◆ TASK PROMPT: Go through the entries and write each one out again unchanged.

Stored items

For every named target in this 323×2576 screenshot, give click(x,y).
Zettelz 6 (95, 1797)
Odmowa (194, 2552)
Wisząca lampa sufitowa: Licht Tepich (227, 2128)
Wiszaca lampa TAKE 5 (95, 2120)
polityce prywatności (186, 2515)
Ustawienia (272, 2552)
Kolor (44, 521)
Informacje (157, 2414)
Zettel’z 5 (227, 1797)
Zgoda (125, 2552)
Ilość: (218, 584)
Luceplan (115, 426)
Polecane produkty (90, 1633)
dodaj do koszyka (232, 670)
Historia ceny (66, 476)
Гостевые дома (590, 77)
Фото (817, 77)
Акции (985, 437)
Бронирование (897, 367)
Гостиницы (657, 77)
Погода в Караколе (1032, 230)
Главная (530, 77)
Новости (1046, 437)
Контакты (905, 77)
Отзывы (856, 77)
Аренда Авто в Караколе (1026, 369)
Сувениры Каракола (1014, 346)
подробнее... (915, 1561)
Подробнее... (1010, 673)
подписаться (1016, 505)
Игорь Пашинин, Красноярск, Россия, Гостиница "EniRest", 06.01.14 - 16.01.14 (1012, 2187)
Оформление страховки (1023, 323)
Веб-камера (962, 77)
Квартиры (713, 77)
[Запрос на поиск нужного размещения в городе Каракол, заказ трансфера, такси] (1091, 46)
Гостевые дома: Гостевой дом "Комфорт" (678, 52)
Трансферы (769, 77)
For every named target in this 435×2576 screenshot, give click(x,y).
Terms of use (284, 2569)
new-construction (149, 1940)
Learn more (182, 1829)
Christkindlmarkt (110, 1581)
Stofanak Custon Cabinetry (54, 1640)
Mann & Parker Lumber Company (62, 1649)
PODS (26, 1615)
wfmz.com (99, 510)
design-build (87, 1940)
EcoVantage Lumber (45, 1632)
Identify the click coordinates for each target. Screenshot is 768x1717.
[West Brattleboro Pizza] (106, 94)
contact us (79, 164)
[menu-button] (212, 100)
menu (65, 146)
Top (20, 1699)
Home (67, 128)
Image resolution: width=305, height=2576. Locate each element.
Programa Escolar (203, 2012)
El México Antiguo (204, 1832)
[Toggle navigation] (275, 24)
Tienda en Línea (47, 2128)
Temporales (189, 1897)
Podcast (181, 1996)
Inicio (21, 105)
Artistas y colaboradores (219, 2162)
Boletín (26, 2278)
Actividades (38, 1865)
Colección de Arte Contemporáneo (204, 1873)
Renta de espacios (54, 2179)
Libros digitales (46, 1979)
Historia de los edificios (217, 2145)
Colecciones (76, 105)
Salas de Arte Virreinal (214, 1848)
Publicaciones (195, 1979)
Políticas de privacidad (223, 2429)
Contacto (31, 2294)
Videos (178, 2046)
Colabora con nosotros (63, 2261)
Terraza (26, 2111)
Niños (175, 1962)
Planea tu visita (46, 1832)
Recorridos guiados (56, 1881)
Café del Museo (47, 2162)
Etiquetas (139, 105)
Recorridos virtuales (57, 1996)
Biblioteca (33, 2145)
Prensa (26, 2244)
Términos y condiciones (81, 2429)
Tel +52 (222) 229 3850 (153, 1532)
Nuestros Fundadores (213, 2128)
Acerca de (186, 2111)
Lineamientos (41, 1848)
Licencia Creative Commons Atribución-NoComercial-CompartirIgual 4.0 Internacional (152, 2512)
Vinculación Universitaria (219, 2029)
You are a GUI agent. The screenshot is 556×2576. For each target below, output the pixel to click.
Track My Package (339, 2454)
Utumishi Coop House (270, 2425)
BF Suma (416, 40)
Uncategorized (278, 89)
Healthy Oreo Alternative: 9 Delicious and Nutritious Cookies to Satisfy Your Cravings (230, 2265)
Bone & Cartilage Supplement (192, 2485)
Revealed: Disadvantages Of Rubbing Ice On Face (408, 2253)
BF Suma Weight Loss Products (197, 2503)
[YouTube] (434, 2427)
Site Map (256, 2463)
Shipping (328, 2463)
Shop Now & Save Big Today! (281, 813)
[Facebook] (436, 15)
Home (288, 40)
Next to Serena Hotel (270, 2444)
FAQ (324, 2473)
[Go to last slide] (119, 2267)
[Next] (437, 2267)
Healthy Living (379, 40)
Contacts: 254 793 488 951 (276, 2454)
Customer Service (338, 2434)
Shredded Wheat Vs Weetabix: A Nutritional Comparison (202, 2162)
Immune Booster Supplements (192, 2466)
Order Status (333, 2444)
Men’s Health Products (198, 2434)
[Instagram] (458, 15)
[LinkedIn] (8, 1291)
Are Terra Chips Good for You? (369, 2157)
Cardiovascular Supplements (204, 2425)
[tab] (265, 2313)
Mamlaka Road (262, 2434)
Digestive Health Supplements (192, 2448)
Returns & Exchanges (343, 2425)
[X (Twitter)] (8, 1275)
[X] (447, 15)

◆ REPLY:
For every named target in this 323×2576 screenshot, give click(x,y).
Zettelz 6 (95, 1797)
Odmowa (194, 2552)
Wisząca lampa sufitowa: Licht Tepich (227, 2128)
Wiszaca lampa TAKE 5 (95, 2120)
polityce prywatności (186, 2515)
Ustawienia (272, 2552)
Kolor (44, 521)
Informacje (157, 2414)
Zettel’z 5 (227, 1797)
Zgoda (125, 2552)
Ilość: (218, 584)
Luceplan (115, 426)
Polecane produkty (90, 1633)
dodaj do koszyka (232, 670)
Historia ceny (66, 476)
Гостевые дома (590, 77)
Фото (817, 77)
Акции (985, 437)
Бронирование (897, 367)
Гостиницы (657, 77)
Погода в Караколе (1032, 230)
Главная (530, 77)
Новости (1046, 437)
Контакты (905, 77)
Отзывы (856, 77)
Аренда Авто в Караколе (1026, 369)
Сувениры Каракола (1014, 346)
подробнее... (915, 1561)
Подробнее... (1010, 673)
подписаться (1016, 505)
Игорь Пашинин, Красноярск, Россия, Гостиница "EniRest", 06.01.14 - 16.01.14 (1012, 2187)
Оформление страховки (1023, 323)
Веб-камера (962, 77)
Квартиры (713, 77)
[Запрос на поиск нужного размещения в городе Каракол, заказ трансфера, такси] (1091, 46)
Гостевые дома: Гостевой дом "Комфорт" (678, 52)
Трансферы (769, 77)
For every named target in this 435×2576 screenshot, give click(x,y).
Terms of use (284, 2569)
new-construction (149, 1940)
Learn more (182, 1829)
Christkindlmarkt (110, 1581)
Stofanak Custon Cabinetry (54, 1640)
Mann & Parker Lumber Company (62, 1649)
PODS (26, 1615)
wfmz.com (99, 510)
design-build (87, 1940)
EcoVantage Lumber (45, 1632)
Identify the click coordinates for each target. Screenshot is 768x1717.
[West Brattleboro Pizza] (106, 94)
contact us (79, 164)
[menu-button] (212, 100)
menu (65, 146)
Top (20, 1699)
Home (67, 128)
Image resolution: width=305, height=2576. Locate each element.
Programa Escolar (203, 2012)
El México Antiguo (204, 1832)
[Toggle navigation] (275, 24)
Tienda en Línea (47, 2128)
Temporales (189, 1897)
Podcast (181, 1996)
Inicio (21, 105)
Artistas y colaboradores (219, 2162)
Boletín (26, 2278)
Actividades (38, 1865)
Colección de Arte Contemporáneo (204, 1873)
Renta de espacios (54, 2179)
Libros digitales (46, 1979)
Historia de los edificios (217, 2145)
Colecciones (76, 105)
Salas de Arte Virreinal (214, 1848)
Publicaciones (195, 1979)
Políticas de privacidad (223, 2429)
Contacto (31, 2294)
Videos (178, 2046)
Colabora con nosotros (63, 2261)
Terraza (26, 2111)
Niños (175, 1962)
Planea tu visita (46, 1832)
Recorridos guiados (56, 1881)
Café del Museo (47, 2162)
Etiquetas (139, 105)
Recorridos virtuales (57, 1996)
Biblioteca (33, 2145)
Prensa (26, 2244)
Términos y condiciones (81, 2429)
Tel +52 (222) 229 3850 (153, 1532)
Nuestros Fundadores (213, 2128)
Acerca de (186, 2111)
Lineamientos (41, 1848)
Licencia Creative Commons Atribución-NoComercial-CompartirIgual 4.0 Internacional (152, 2512)
Vinculación Universitaria (219, 2029)
You are a GUI agent. The screenshot is 556×2576. For each target below, output the pixel to click.
Track My Package (339, 2454)
Utumishi Coop House (270, 2425)
BF Suma (416, 40)
Uncategorized (278, 89)
Healthy Oreo Alternative: 9 Delicious and Nutritious Cookies to Satisfy Your Cravings (230, 2265)
Bone & Cartilage Supplement (192, 2485)
Revealed: Disadvantages Of Rubbing Ice On Face (408, 2253)
BF Suma Weight Loss Products (197, 2503)
[YouTube] (434, 2427)
Site Map (256, 2463)
Shipping (328, 2463)
Shop Now & Save Big Today! (281, 813)
[Facebook] (436, 15)
Home (288, 40)
Next to Serena Hotel (270, 2444)
FAQ (324, 2473)
[Go to last slide] (119, 2267)
[Next] (437, 2267)
Healthy Living (379, 40)
Contacts: 254 793 488 951 (276, 2454)
Customer Service (338, 2434)
Shredded Wheat Vs Weetabix: A Nutritional Comparison (202, 2162)
Immune Booster Supplements (192, 2466)
Order Status (333, 2444)
Men’s Health Products (198, 2434)
[Instagram] (458, 15)
[LinkedIn] (8, 1291)
Are Terra Chips Good for You? (369, 2157)
Cardiovascular Supplements (204, 2425)
[tab] (265, 2313)
Mamlaka Road (262, 2434)
Digestive Health Supplements (192, 2448)
Returns & Exchanges (343, 2425)
[X (Twitter)] (8, 1275)
[X] (447, 15)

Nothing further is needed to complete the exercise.